TASK: Could you report every line of the listing below that holds the word "Scrooge"?

MATERIAL SHOWN:
[Start of Attachment]
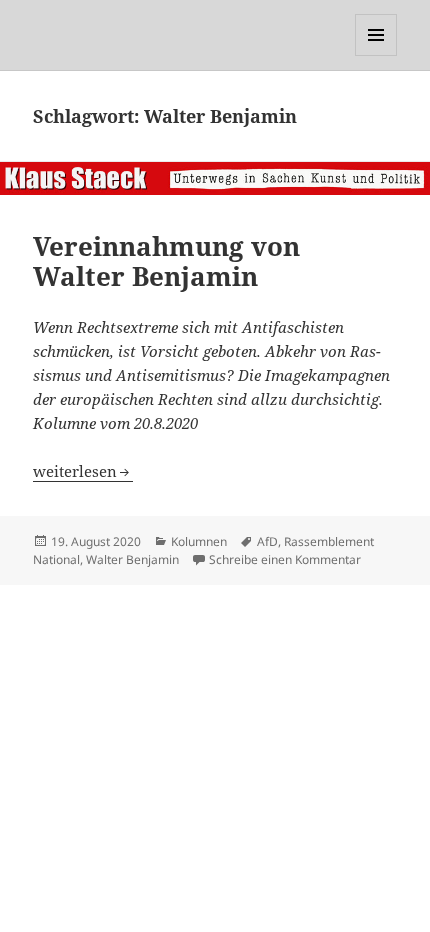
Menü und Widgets (376, 55)
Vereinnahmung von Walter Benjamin (166, 261)
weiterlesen (83, 471)
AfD (267, 541)
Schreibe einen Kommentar (285, 559)
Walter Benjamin (132, 559)
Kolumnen (199, 541)
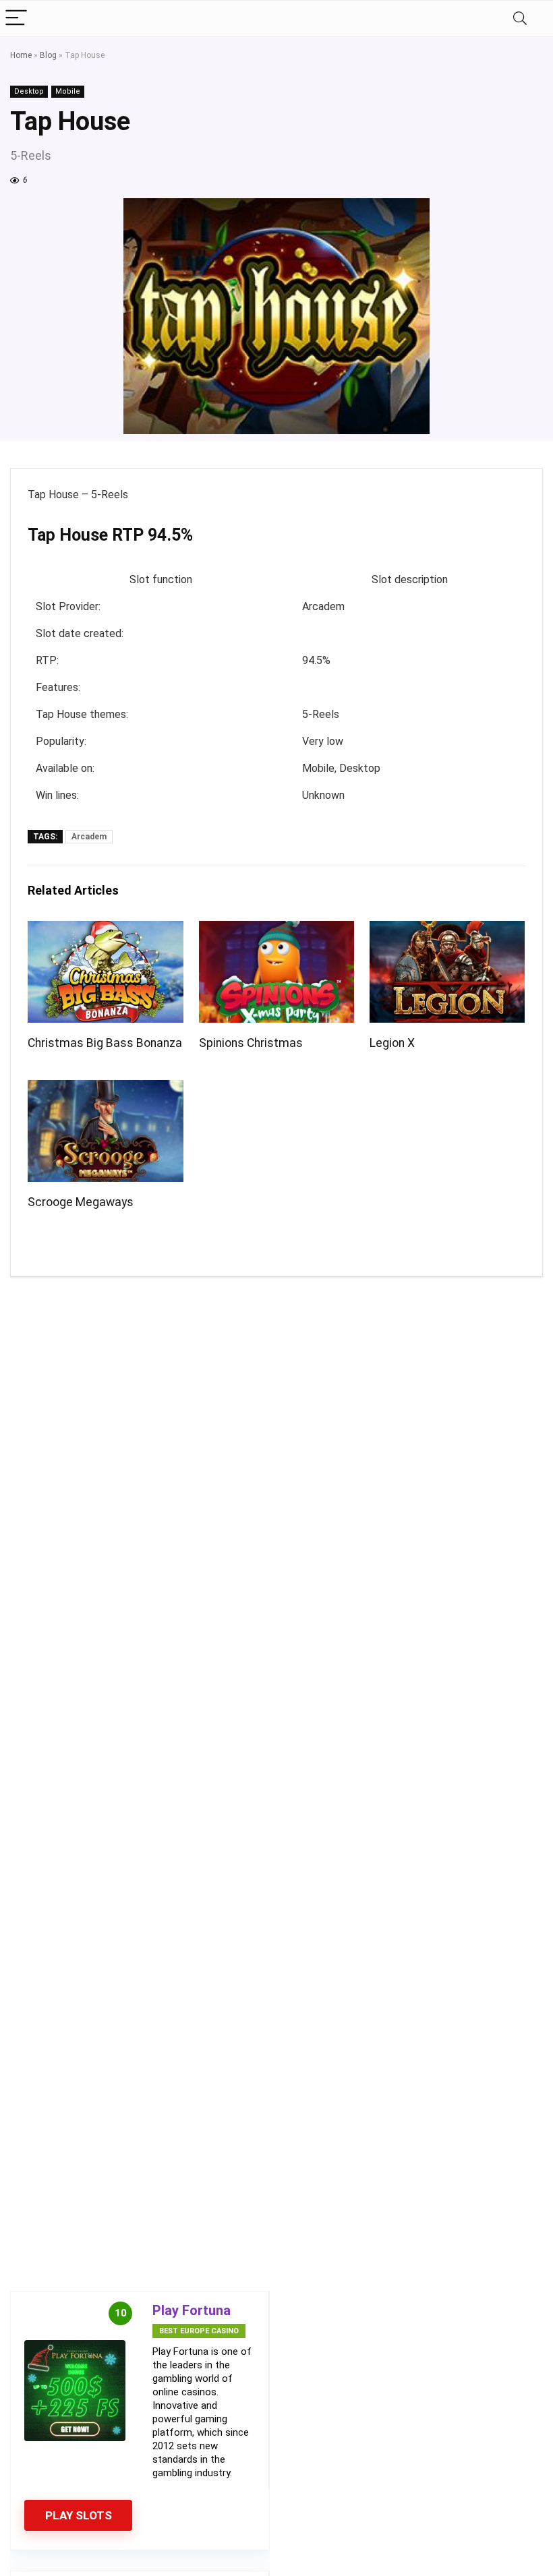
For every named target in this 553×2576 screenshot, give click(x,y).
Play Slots (78, 2515)
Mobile (67, 91)
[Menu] (16, 18)
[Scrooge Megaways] (105, 1089)
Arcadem (89, 836)
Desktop (29, 91)
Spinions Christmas (251, 1043)
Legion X (392, 1043)
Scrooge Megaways (81, 1202)
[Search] (520, 18)
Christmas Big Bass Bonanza (105, 1043)
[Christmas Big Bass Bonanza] (105, 930)
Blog (48, 55)
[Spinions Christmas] (277, 930)
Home (21, 55)
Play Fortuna (191, 2310)
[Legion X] (447, 930)
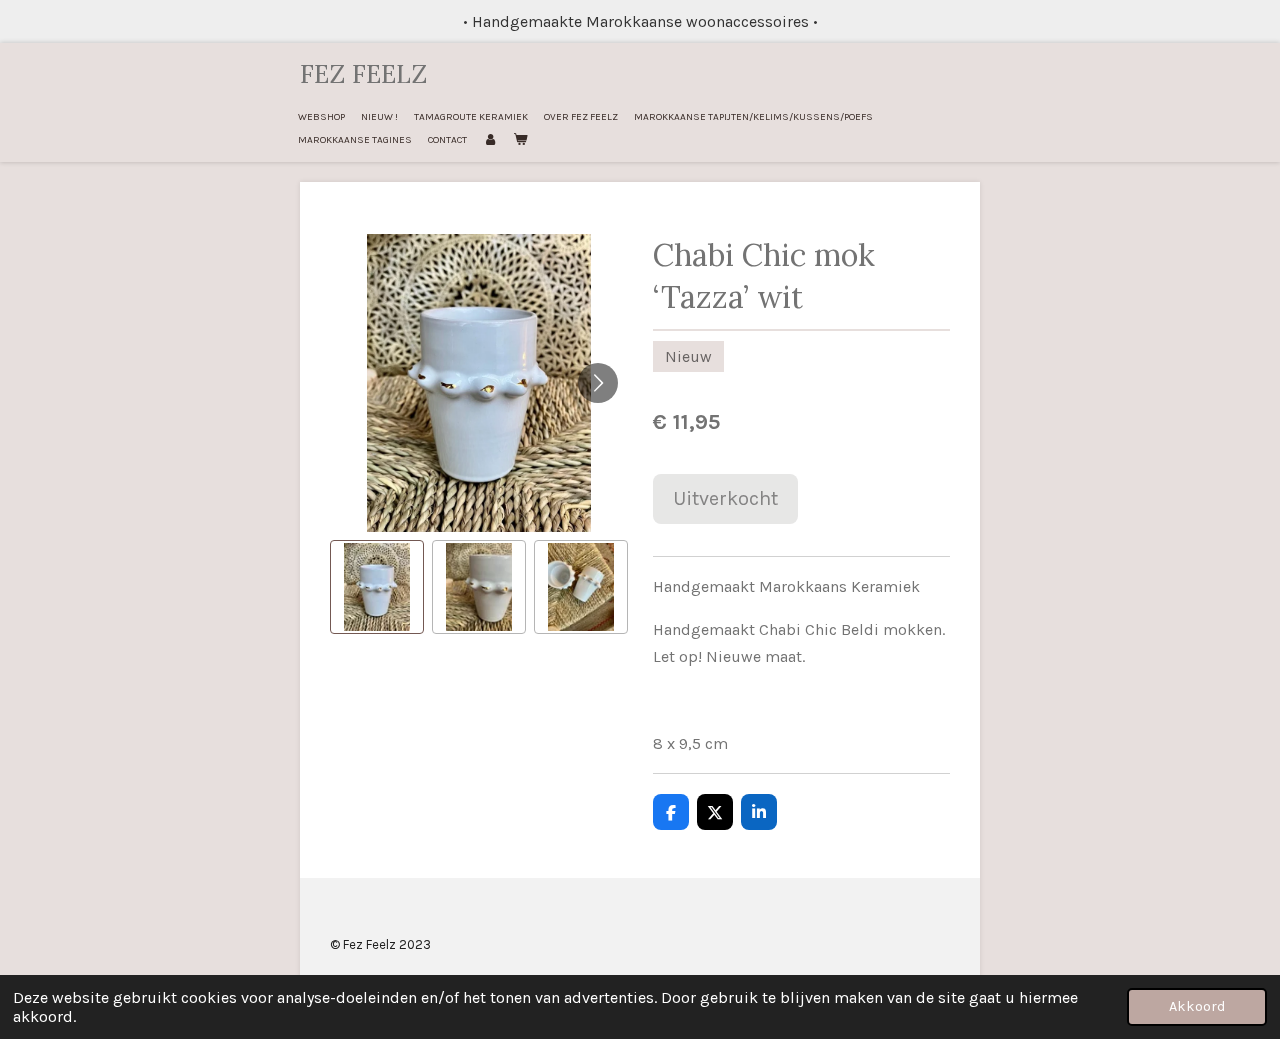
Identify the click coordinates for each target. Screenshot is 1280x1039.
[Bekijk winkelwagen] (520, 140)
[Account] (490, 140)
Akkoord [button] (1197, 1006)
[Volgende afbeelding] (598, 383)
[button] (377, 587)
[End of Attachment]
EXPECTED OUTPUT:
[Scrooge Megaways] (105, 1089)
Scrooge Megaways (81, 1202)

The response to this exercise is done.